We need a compact short wave transceiver device actually.

jonah1 day ago
QRP is the keyword you may be looking for. 9W, battery powered, SDR shortwave transceivers. There are inexpensive and expensive versions.
FabCH1 day ago
Baofeng is 20 dollars? How much cheaper and compact do you need?

And I know, I know, Baofengs are notorious for going over the allowed noise limits… but still…

takipsizad1 day ago
Baofeng's are not shortwave radios afaik
jimnotgym1 day ago
Baofengs also have terrible receive filtering. It is perfectly possible to hear no stations because you are being overloaded by something on another frequency. I tried my first SOTA activation with a Boafeng. A transmitter on another hill meant I received nothing, although stains could hear me. By a Yaesu, still cheap
NordStreamYacht1 day ago
Yaesu FTW
sfmike1 day ago
Is this prevented by physics or cost or just no one has the motivation?
gh02t1 day ago
Compact HF/shortwave radios with transmit capability exist, but they're pretty expensive and are generally definitely portable but not quite handheld. The biggest user of such equipment is the military, so a lot of the tech is engineered for that with civilian/amateur use as an afterthought. ICOM, Yaesu, and Xiegu are probably the best known makers, and you're looking at ~$1000 as table stakes for a modern one, though there are some slightly cheaper options.

Handheld CB radios do exist and are cheap, but I've never really used them.

souterrain1 day ago
There are a number of compact shortwave (radio amateurs prefer the term "high frequency" or HF, in contrast to VHF, UHF) transceivers. The impracticality is from the size of an efficient antenna.

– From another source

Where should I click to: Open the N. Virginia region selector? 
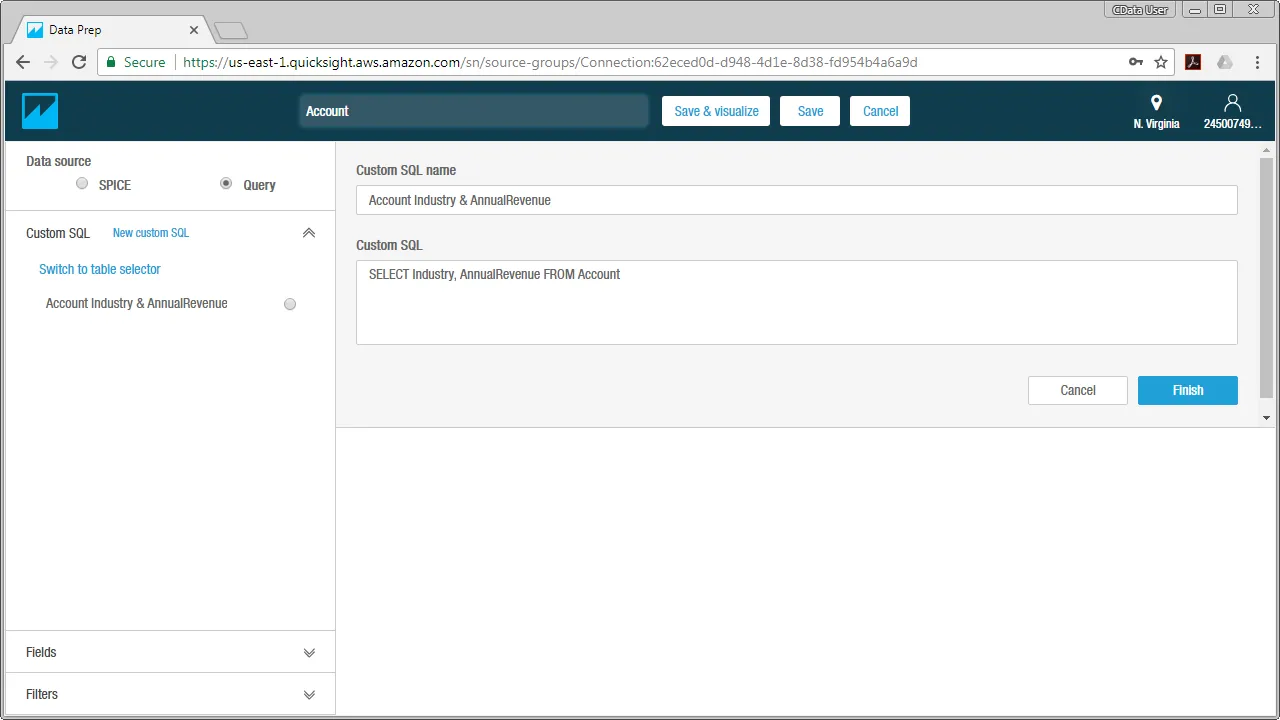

I have personally made voice (single-sideband or SSB, which is analog like AM without wasting energy transmitting a carrier or redundant sideband) contacts with a 5 watt portable (Elecraft KX2) between countries in Europe, using a meter-long whip antenna and a trailing counterpoise wire.

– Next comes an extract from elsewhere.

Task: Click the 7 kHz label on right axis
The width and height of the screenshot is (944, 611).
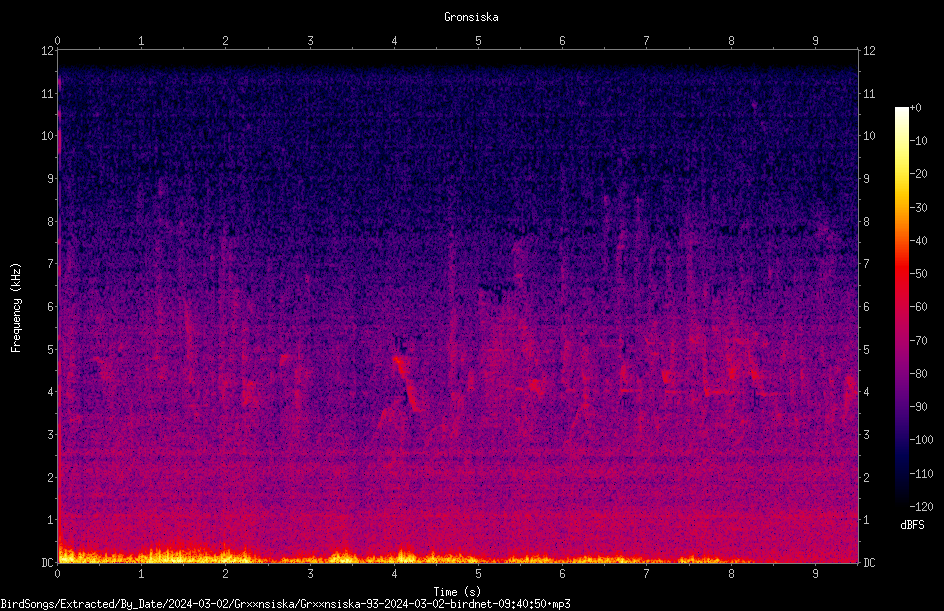Action: (866, 264)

These radios are incredibly complex weak-signal equipment, and that is reflected in the price.

That said, it is fun. Using morse code to do the same is even more fun.

I would never rely on this for off-the-grid communication, though.

_whiteCaps_1 day ago
There's the trusdx or the QMX.
RobotToaster1 day ago
A compact CB transceiver would be fun.
topspin1 day ago
Fun, but short range. A quarter wave CB antenna is about 2.7 meters long. Without that, you're making more heat than radio.
lovelearning1 day ago
I don't see it as clickbait since the realities of the Android ecosystem is a shared context.

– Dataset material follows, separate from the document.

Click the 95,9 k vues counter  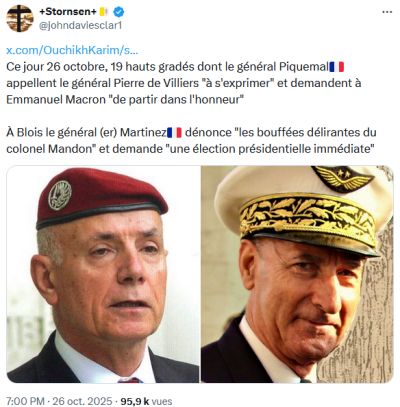click(x=146, y=401)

Most people know that just about every Android phone has a restricted hardware design, not an expandable one.

So, "turn your phone into X" is bound to automatically evoke images of another device that plugs into the phone via common connectors like USB or the audio jack and an app on the phone to control that device. That's what the phrase means to most people in the context of Android.

"Turn your phone into a ham radio transceiver controller" is neither needed nor entirely accurate, because then people will assume it can control _any_ ham radio transceiver.

Crunchified1 day ago
The article is chiefly about a radio circuit you can "build", plus some controller software that happens to run on an Android phone. Meanwhile the headline is 100% focused on describing something that your phone can be made to do (which you have admitted that it can't).

The two don't add up, and your apologetic analysis doesn't convince me otherwise. It's still clickbait. An Android cell phone has radio guts, and that headline is just gutless.

lovelearning1 day ago
It's not "apologetic" and it wasn't meant to convince you but to refute your pointless pedantic nitpicking for other readers.
lxgr1 day ago
"Turn your phone into a nuclear reactor (by plugging it into a wall outlet served by a nuclear power plant)"
developer7861 day ago
Why do some people get so hung up about minor things in life. The OP has done a fantastic job, not just building it, but both the delivery and mechanics.
lovelearning1 day ago
Very funny.

However, your analogy is not equivalent to, nor an example for, what I said. There's a difference between a phone's own USB/audiojack interfaces and a wall outlet.